The minimal Python version required by gapper is 3.12.0. We recommend pyenv for Python version management for several reasons:

easy install and remove
uses shim to switch versions painlessly

If you're using conda, please reference its manual for python version and dependency management.

go to pyenv installation page and follow the install instructions. Note that you might need to manually add pyenv into your system PATH.

Quick pyenv recipes:

pyenv versions to check out the installed Python versions and the currently using version.
pyenv install --list lists all available Python versions to be installed.
pyenv install <python-version> to install a specific Python version. For example, pyenv install 3.12.0.
pyenv global <python-version> to set the global Python version.

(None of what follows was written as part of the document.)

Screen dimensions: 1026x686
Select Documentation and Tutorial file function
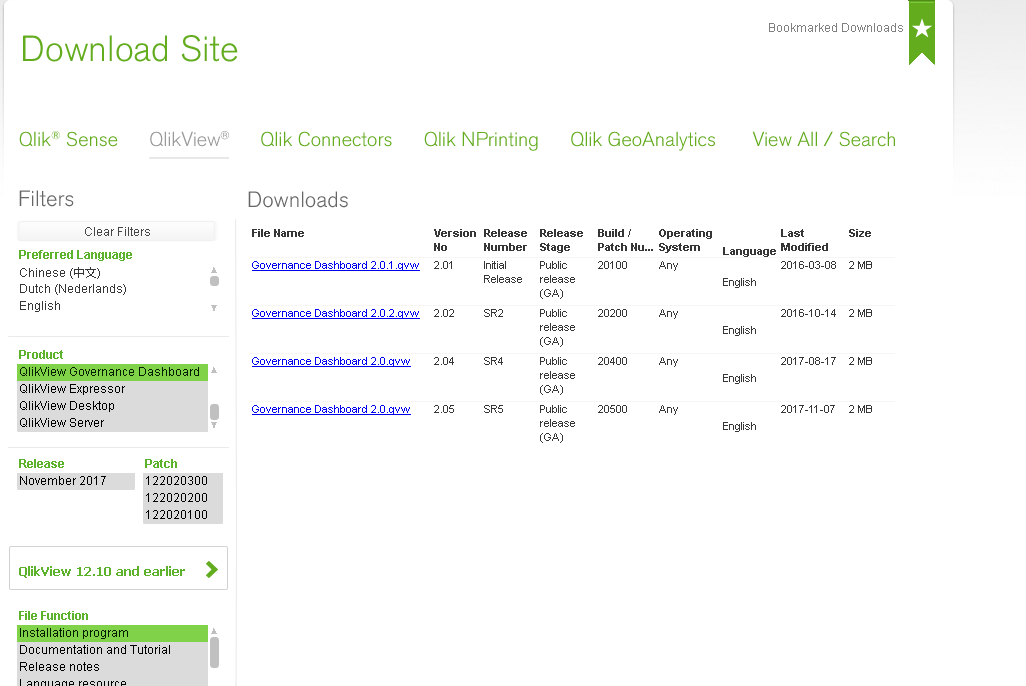[x=94, y=649]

For example, pyenv global 3.12.0. After calling pyenv global <version>, the python and python3 commands will now be the version you specified.
After using the python for this project, you can switch back to your original Python version by calling pyenv global <original-version>.

Gapper Installation¶

We recommend creating a virtual environment for your packages. If you're not familiar with virtual environment, please check out the following dropdown box for more information.

Virtual Environment

Virtual environment is a tool that helps you manage your Python packages. pip install <package> installs the package globally, meaning if you have two projects requiring the same package but different version, pip install will get you in trouble.

If you're using conda, you can create a virtual environment by calling conda create -n <env-name> python=<python-version>. For example, conda create -n gapper python=3.12.0. You can activate the virtual environment by calling conda activate <env-name>. For example, conda activate gapper. You can deactivate the virtual environment by calling conda deactivate. And you can reuse the virtual environment by calling conda activate <env-name> again.

The easiest way to create a virtual environment is to use venv module.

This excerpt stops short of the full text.